── EXTRACTED RECORDS ──
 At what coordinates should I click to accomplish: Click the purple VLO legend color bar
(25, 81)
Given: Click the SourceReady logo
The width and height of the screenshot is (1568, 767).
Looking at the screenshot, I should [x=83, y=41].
───
## WHAT YOU NEED TO DO:
Reproduce all of the entries above verbatim, keeping every character and line break unchanged.

## REPLY:
 At what coordinates should I click to accomplish: Click the purple VLO legend color bar
(25, 81)
Given: Click the SourceReady logo
The width and height of the screenshot is (1568, 767).
Looking at the screenshot, I should [x=83, y=41].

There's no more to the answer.